_Der Text_
::::
BGH: Digitaler Rechtsdokumente-Generator keine unerlaubte Rechtsdienstleistung

ESV-Redaktion Recht
09.09.2021
Das Rechtsdienstleistungsgesetz (RDG) erlaubt grundsätzlich nur bestimmten Berufsgruppen und Einrichtungen, rechtlichen Rat zu erteilen. Durch die voranschreitende Digitalisierung wird es jedoch immer schwerer, hier die Grenzen zu ziehen. So hatte auch ein Verlag seinen Kunden eine „digitale Rechtsabteilung“ bereitgestellt. Ob dies eine unerlaubte Rechtsleistung ist, die einen Wettbewerbsverstoß begründet, hat nun der I. Zivilsenat des BGH entschieden.

Ausgangspunkt des Streits: Generator für Rechtsdokumente = Rechtsdienstleistung?
::::
_Deine Aufgaben_
A. Welcher Senat des BGH hat laut dem Text über die „digitale Rechtsabteilung“ des Verlags entschieden?
B. Schreib den Abschnitt der Datensätze ab, der mit der Zeile mit „Given: Click the“ anfängt und bis zum Ende der Datensätze geht. Lass die Bilder dabei weg.
Der Text und die Datensätze gehören nicht zusammen.

_Angezeigte Daten_
::::
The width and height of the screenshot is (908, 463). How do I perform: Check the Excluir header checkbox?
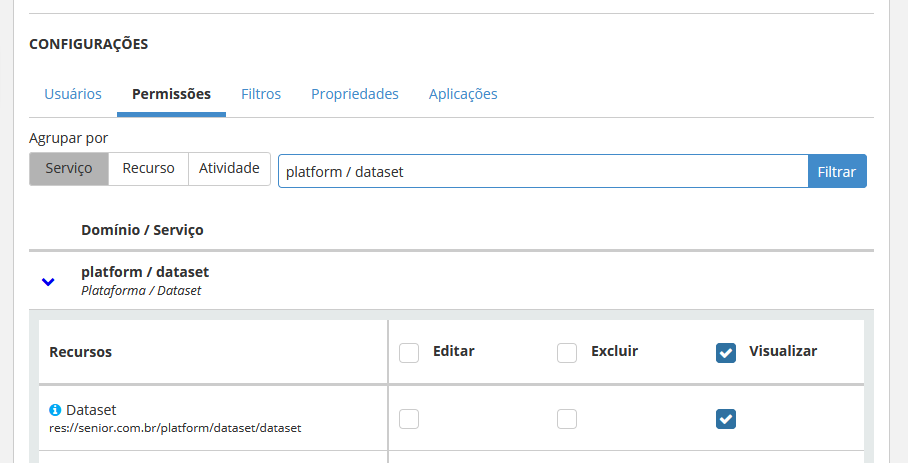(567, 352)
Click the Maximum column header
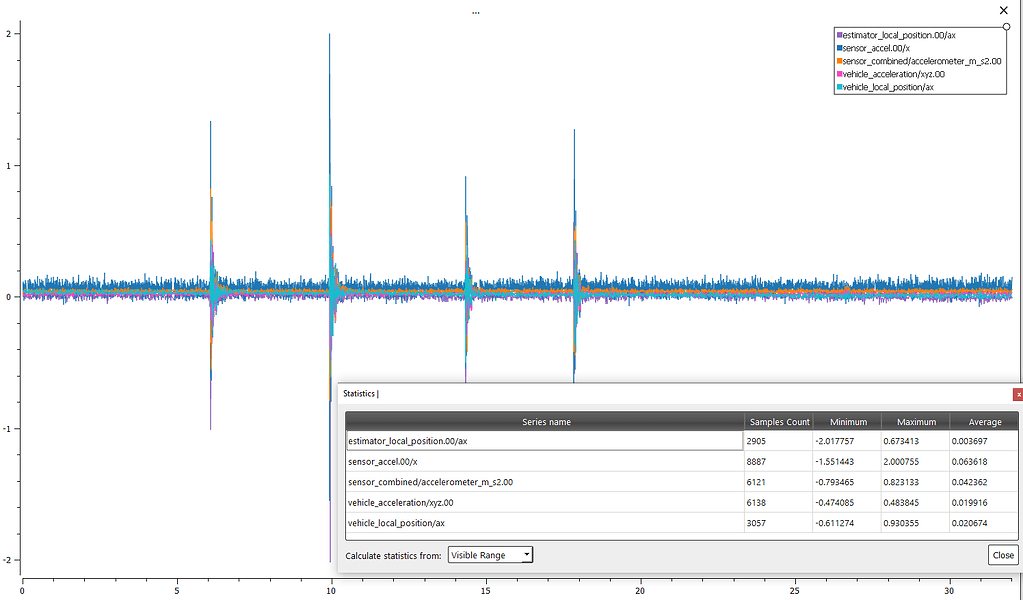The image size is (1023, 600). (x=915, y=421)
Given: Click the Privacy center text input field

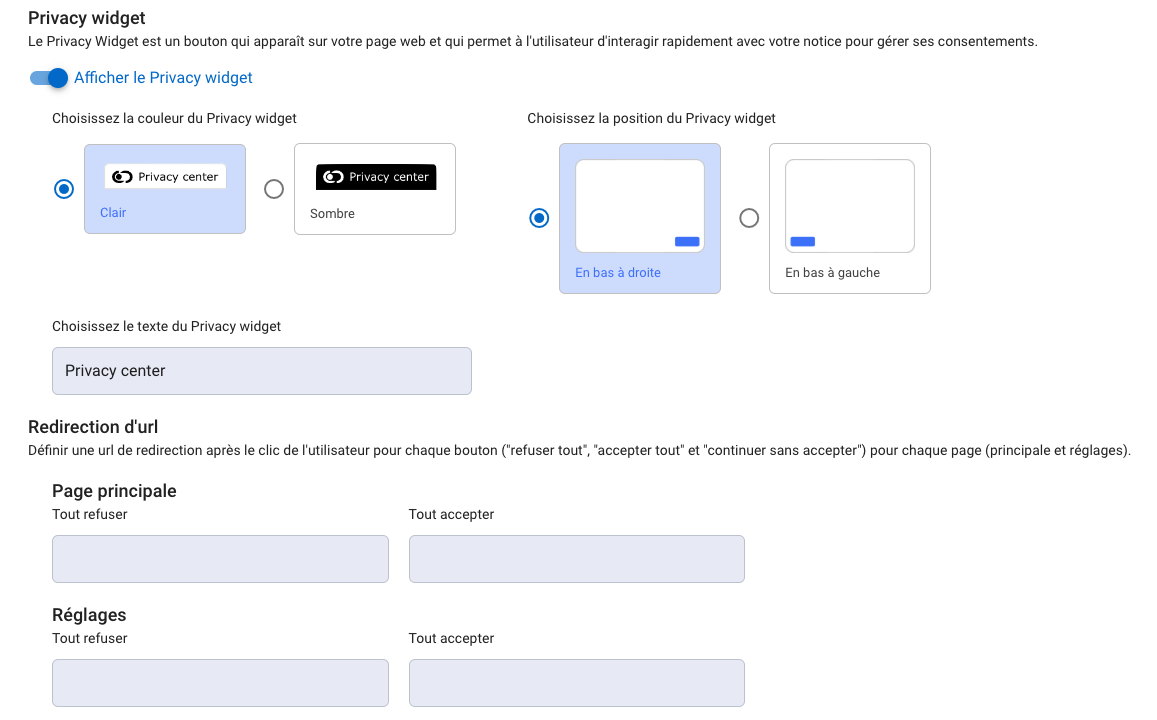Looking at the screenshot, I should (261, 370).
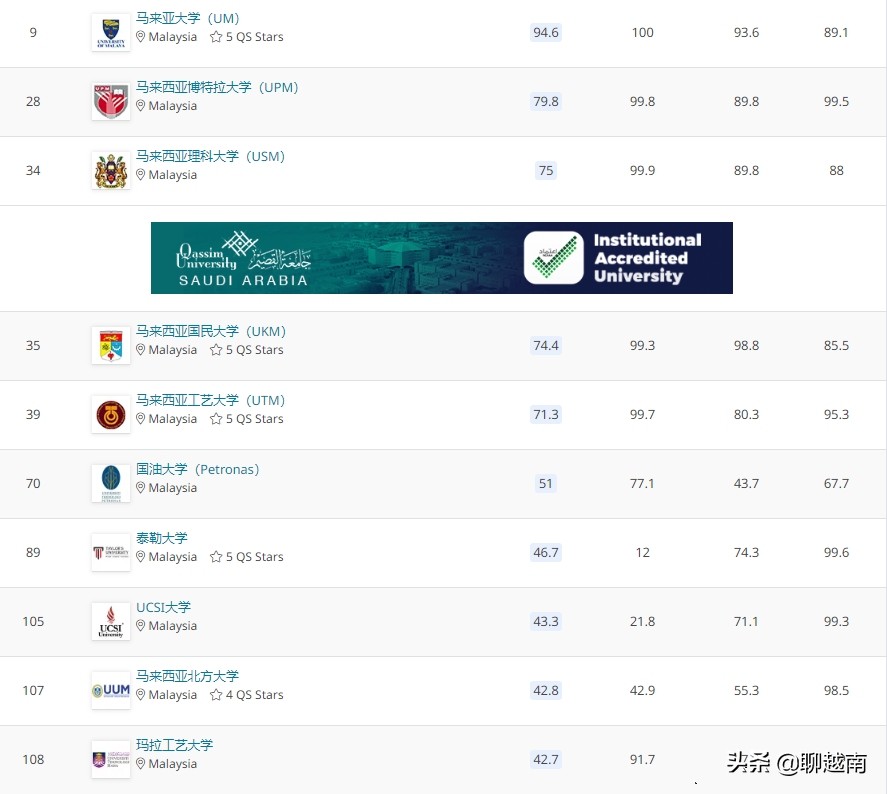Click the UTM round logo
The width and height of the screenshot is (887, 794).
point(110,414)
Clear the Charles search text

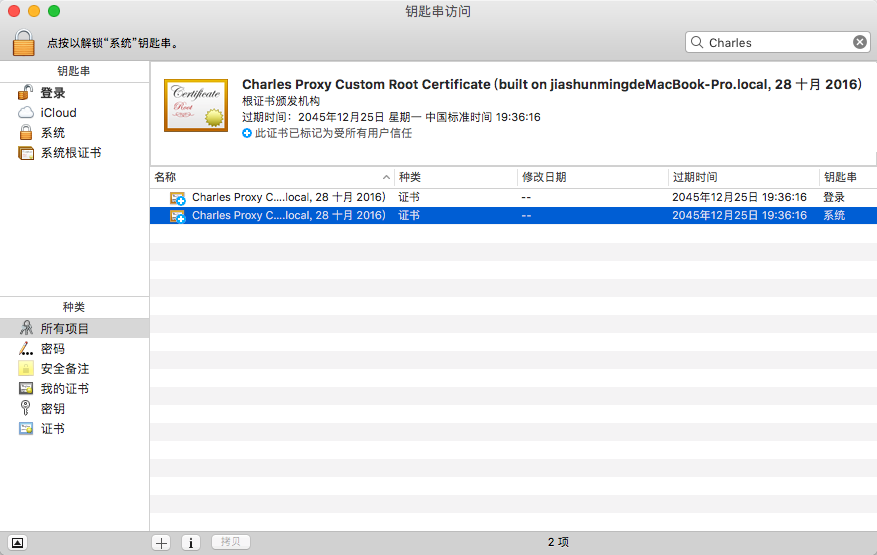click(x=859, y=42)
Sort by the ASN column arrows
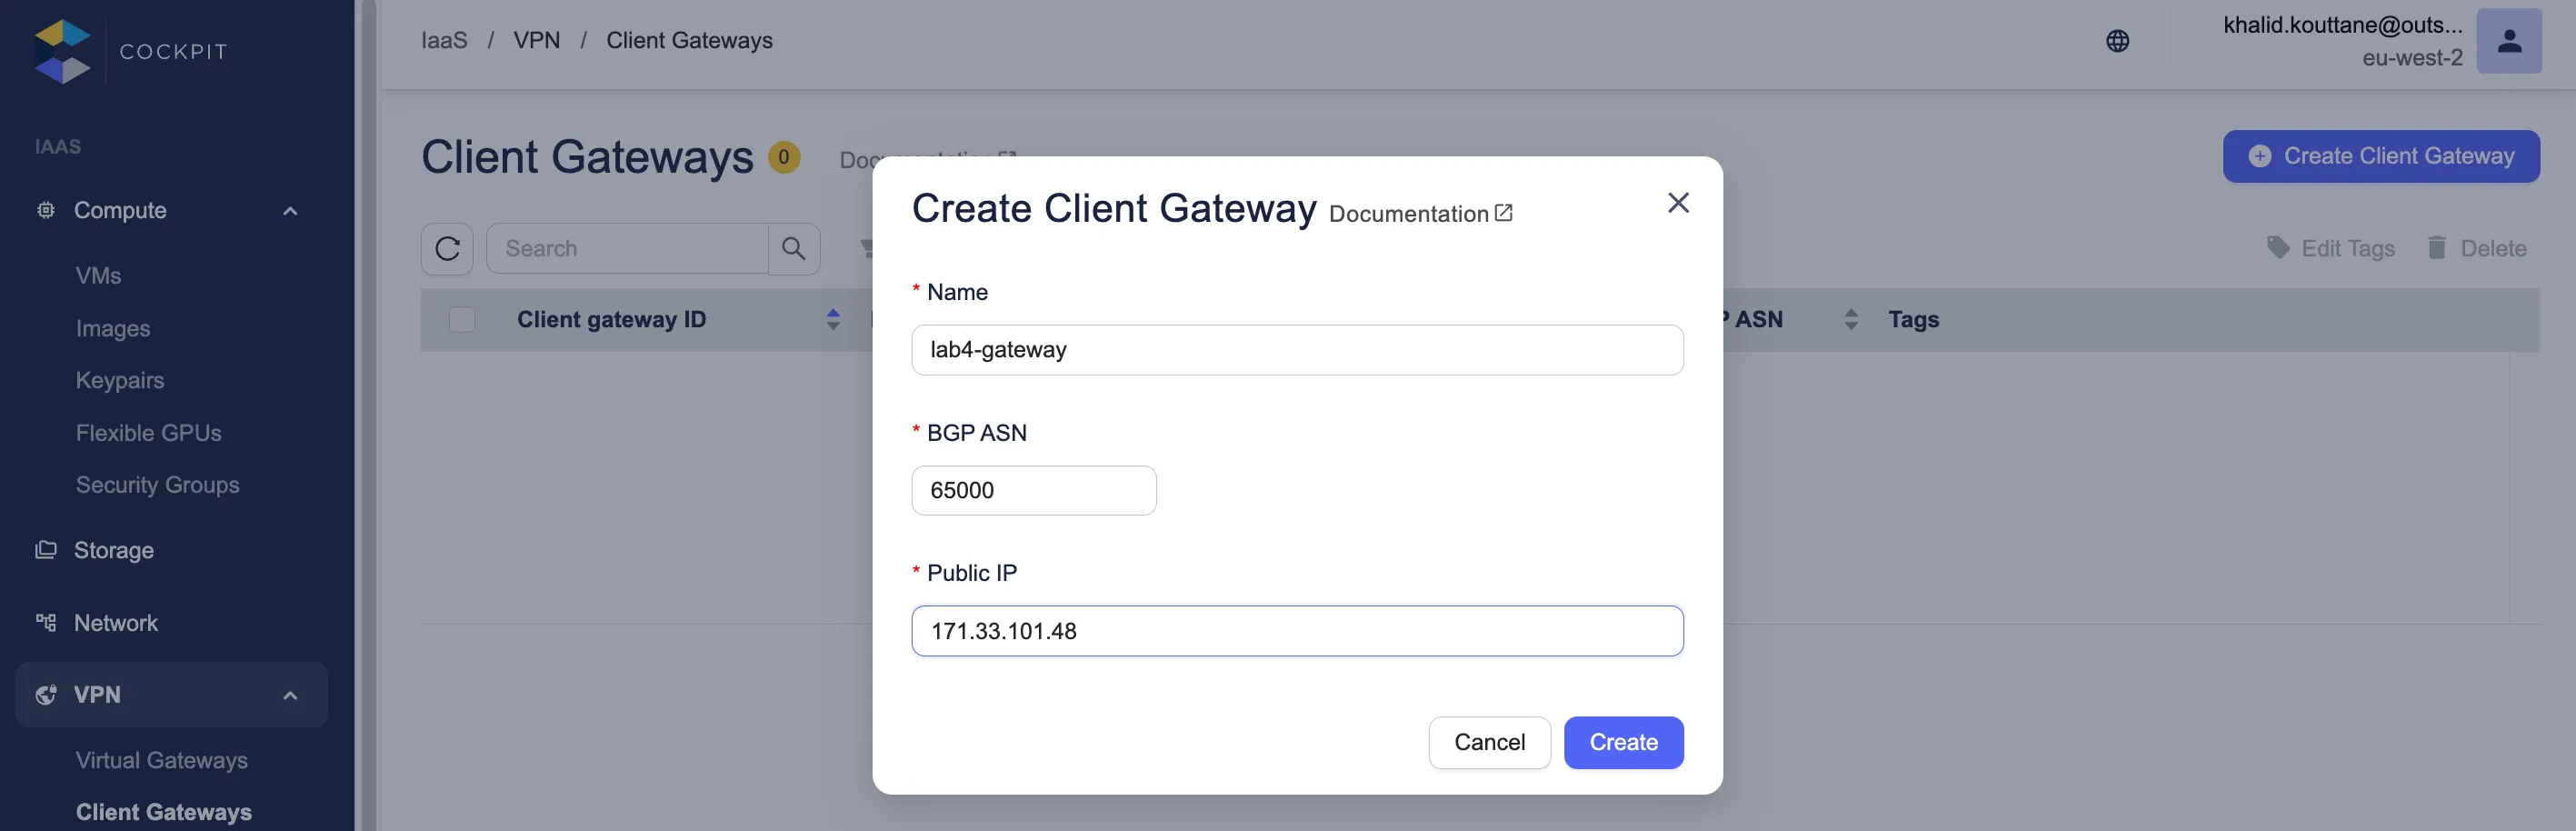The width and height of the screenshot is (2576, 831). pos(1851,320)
::::
_Die Antworten_
A. Der I. Zivilsenat des BGH.

B.
Given: Click the Privacy center text input field

Looking at the screenshot, I should (261, 370).
Click the UTM round logo
The width and height of the screenshot is (887, 794).
point(110,414)
Clear the Charles search text

click(x=859, y=42)
Sort by the ASN column arrows
The width and height of the screenshot is (2576, 831). pos(1851,320)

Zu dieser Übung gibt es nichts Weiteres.